Starter Kit: Curation Revolutionizes Education & Learning

According to Robin Good, in the future content curation will play an important role in transforming teaching and learning methods. He lists  the 10 key reasons why curation revolutionizes education and learning:

1) Curation is the new learning flag waived by those promoting student-centered education and tired by the traditional rote-memorization approach used by most of academia. Curation is in fact a practical, immediately useful approach to study any subject in a way that allows much deeper understanding and comprehension of it than the classical mere rote-memorization of facts. Curation succeeds by allowing the student/researcher to dive into the subject and to analyze and explore it from multiple viewpoints. The objective in fact is not one of memorizing someone else interpretation of a fact or an issue, but to make sense of it, altogether, anew.
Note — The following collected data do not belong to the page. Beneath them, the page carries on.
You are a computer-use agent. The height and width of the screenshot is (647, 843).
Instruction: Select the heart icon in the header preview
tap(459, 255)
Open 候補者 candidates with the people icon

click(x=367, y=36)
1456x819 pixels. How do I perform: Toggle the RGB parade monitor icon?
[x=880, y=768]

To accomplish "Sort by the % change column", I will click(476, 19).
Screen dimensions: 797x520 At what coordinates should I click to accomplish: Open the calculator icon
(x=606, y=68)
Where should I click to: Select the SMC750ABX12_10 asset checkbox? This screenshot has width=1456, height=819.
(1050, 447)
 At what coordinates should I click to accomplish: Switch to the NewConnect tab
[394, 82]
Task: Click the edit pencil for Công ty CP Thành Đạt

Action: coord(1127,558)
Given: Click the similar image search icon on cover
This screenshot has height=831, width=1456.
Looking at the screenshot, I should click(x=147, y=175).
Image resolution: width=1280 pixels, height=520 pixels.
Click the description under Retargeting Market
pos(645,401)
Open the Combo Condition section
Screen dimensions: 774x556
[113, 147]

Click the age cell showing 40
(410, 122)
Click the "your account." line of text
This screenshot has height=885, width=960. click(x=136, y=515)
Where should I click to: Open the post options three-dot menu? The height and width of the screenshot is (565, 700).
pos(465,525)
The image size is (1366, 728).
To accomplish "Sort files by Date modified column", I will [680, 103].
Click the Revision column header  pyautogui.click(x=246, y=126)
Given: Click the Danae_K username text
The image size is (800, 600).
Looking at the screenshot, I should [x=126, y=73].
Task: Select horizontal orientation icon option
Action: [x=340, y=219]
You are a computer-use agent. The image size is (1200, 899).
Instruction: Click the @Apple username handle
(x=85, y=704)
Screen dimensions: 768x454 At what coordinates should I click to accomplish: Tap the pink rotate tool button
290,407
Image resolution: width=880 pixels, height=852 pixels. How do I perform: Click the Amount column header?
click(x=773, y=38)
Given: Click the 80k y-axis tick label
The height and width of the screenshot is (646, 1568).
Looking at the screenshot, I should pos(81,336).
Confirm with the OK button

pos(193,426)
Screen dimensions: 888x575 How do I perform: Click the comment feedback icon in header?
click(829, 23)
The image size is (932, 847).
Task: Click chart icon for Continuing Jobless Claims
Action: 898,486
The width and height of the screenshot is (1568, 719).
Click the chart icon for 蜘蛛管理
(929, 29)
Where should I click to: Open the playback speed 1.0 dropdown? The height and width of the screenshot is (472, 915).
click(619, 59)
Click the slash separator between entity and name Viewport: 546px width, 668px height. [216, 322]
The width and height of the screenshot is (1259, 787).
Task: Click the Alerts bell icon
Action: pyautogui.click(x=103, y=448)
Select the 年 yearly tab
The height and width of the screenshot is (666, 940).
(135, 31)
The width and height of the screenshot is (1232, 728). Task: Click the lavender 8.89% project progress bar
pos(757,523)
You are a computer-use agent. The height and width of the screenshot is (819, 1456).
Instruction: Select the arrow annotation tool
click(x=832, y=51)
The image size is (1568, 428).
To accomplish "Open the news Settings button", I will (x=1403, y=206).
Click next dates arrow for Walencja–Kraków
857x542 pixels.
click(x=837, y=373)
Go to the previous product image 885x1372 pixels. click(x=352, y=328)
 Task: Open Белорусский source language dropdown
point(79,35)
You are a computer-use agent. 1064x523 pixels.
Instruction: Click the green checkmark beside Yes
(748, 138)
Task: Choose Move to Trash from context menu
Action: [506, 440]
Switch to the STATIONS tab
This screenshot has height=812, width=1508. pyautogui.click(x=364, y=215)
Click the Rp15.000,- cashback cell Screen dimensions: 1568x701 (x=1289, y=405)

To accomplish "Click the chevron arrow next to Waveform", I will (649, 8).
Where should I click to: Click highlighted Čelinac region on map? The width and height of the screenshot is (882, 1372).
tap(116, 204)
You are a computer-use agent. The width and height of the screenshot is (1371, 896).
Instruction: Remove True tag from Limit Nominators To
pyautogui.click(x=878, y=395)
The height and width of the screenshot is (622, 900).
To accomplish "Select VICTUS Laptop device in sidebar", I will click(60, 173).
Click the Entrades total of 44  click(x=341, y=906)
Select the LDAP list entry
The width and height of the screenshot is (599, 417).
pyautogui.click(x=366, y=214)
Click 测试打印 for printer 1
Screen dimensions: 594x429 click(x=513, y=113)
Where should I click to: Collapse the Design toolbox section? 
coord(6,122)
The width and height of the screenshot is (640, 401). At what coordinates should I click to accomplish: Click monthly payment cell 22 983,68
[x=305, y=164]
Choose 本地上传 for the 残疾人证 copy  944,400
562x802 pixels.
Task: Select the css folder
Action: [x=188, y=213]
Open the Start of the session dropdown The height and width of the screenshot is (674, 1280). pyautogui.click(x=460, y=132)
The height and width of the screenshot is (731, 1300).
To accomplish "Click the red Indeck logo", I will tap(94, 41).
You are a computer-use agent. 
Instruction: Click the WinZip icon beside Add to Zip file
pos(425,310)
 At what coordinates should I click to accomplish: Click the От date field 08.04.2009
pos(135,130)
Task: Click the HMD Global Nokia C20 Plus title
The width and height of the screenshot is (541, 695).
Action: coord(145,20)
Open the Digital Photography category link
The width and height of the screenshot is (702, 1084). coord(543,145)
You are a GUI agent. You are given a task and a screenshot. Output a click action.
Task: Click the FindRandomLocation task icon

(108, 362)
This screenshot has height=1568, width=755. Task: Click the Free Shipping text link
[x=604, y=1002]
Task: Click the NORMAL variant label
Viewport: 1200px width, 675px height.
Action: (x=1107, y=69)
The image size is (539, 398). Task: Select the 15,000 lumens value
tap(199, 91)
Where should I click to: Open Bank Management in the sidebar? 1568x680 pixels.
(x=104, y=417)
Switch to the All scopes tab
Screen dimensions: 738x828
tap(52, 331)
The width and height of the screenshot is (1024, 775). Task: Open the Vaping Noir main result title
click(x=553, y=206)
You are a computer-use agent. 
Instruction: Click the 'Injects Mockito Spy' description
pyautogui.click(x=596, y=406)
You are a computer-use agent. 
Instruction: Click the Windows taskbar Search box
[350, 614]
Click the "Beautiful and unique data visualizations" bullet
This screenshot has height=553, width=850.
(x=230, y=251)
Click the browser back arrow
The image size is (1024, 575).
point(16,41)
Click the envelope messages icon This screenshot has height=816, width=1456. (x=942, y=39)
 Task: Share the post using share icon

2) Curation is the new search approach when what you are looking for it’s not just a person, a product, a place, location or image of someone. When you search to learn, to know more, to create a mental map of something you are not familiar with, curation provides infinitely better answers than Google can. As a matter of fact Google relies on such curated work to provide best answers to such questions and Pinterest has publicly proven how popular and useful, a curated repository of curated collections, can be.
3) Curation is the new Google when it comes to find in an ocean of offerings, top quality, new, relevant free courses from top universities. Curation is indeed the new method to identify, create and offer quality and sound learning paths by picking and bringing together the best from the huge array of online educational offerings.
4) Curation is the best way to identify, surface and make it easy to find new tools and resources on a specific subject, liberating the searcher from having to wade through tens of possible alternatives selected by a secret algorithm and giving him again the power to choose and rely on human, trusted guides.
5) Curation is the new approach in building custom textbooks that bring together the best content for any specific subject matter.
6) Curation helps create trusted trail-guides inside vast OER resources. Curation is the means by which valuable OER can be found, evaluated, organized and publicly shared for the benefit of many without getting forever lost.
7) Curation is the freeway that effectively empowers collective intelligence at a planetary level outside and beyond scientific research and academic circles. Grassroots curation will in fact completely disrupt these two areas. As we collaboratively research, vet, evaluate, assess, question, remix, add new perspectives and resources to what we know now, in an open fashion, we also extend our opportunities to learn, discover and expand our understanding of the world surrounding us, much faster and better than if we live it to an interested elite of expert knowledge guardians.
8) Curation is the spark that liberates humans from thinking that any and all information is and must be found through Google. Yes, Google is incredibly good when it comes to find a product, a person, an address, a specific item. But when you need to understand a subject you are not familiar with, Google itself can’t be of much help. In fact the search giant itself heavily relies on the work of specialists and curators who have already vetted and selected key resources into thematic collections when it finds itself in such situations.
9) Curation is the re-energized road to serendipitous finding. By bringing together information items and artifacts that are not normally associated but which are relevant, or which do share common traits and patterns to the theme being sought, the curator allows the collection explorer with great built-in opportunities for discovery and exploration inside and outside of the main theme.
10) Curation redresses truth as a relative factor. Curation heralds the gradual acceptance of a subjective, dynamic, interchangeable reality vs. the dogma of one reality and one only truth. When curating a topic, issue and resource there is not one unique and only reality to report. The subjective curator viewpoint, or a crowdsourced filtering and vetting process determine what is of value and what not. There is no ultimate truth.
In this light, the potential role of curation as a cultural device gradually empowering inquiring minds, questioning and the acceptance of multiple viewpoints, realities and truths could well shake deeply the ideas of education and learning as we know them today.